___ Data records

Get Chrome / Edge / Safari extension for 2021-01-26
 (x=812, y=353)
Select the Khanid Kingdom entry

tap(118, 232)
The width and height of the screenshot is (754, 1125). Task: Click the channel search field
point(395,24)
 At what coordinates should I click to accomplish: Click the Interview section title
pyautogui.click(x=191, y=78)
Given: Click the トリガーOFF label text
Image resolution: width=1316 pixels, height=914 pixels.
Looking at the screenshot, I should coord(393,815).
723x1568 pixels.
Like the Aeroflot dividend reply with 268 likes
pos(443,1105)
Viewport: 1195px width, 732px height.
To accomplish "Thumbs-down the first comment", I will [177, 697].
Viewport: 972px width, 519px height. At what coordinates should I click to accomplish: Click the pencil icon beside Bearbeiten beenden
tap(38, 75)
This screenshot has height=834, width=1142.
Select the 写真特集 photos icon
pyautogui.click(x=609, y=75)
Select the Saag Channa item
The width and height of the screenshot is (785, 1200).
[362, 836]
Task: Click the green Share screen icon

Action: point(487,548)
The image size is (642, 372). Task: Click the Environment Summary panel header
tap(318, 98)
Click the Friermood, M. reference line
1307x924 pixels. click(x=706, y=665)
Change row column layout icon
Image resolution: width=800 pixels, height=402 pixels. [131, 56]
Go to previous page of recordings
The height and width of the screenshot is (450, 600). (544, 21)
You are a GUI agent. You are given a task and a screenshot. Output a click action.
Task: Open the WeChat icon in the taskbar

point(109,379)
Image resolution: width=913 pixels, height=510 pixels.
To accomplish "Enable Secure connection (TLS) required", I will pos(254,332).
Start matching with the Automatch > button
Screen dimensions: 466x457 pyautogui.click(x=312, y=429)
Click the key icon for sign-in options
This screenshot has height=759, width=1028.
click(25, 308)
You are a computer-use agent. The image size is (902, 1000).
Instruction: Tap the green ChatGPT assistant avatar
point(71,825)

______

Exercise.
Copy all the entries verbatim.

Solution.
Get Chrome / Edge / Safari extension for 2021-01-26
 (x=812, y=353)
Select the Khanid Kingdom entry

tap(118, 232)
The width and height of the screenshot is (754, 1125). Task: Click the channel search field
point(395,24)
 At what coordinates should I click to accomplish: Click the Interview section title
pyautogui.click(x=191, y=78)
Given: Click the トリガーOFF label text
Image resolution: width=1316 pixels, height=914 pixels.
Looking at the screenshot, I should coord(393,815).
723x1568 pixels.
Like the Aeroflot dividend reply with 268 likes
pos(443,1105)
Viewport: 1195px width, 732px height.
To accomplish "Thumbs-down the first comment", I will [177, 697].
Viewport: 972px width, 519px height. At what coordinates should I click to accomplish: Click the pencil icon beside Bearbeiten beenden
tap(38, 75)
This screenshot has height=834, width=1142.
Select the 写真特集 photos icon
pyautogui.click(x=609, y=75)
Select the Saag Channa item
The width and height of the screenshot is (785, 1200).
[362, 836]
Task: Click the green Share screen icon

Action: point(487,548)
The image size is (642, 372). Task: Click the Environment Summary panel header
tap(318, 98)
Click the Friermood, M. reference line
1307x924 pixels. click(x=706, y=665)
Change row column layout icon
Image resolution: width=800 pixels, height=402 pixels. [131, 56]
Go to previous page of recordings
The height and width of the screenshot is (450, 600). (544, 21)
You are a GUI agent. You are given a task and a screenshot. Output a click action.
Task: Open the WeChat icon in the taskbar

point(109,379)
Image resolution: width=913 pixels, height=510 pixels.
To accomplish "Enable Secure connection (TLS) required", I will pos(254,332).
Start matching with the Automatch > button
Screen dimensions: 466x457 pyautogui.click(x=312, y=429)
Click the key icon for sign-in options
This screenshot has height=759, width=1028.
click(25, 308)
You are a computer-use agent. The image size is (902, 1000).
Instruction: Tap the green ChatGPT assistant avatar
point(71,825)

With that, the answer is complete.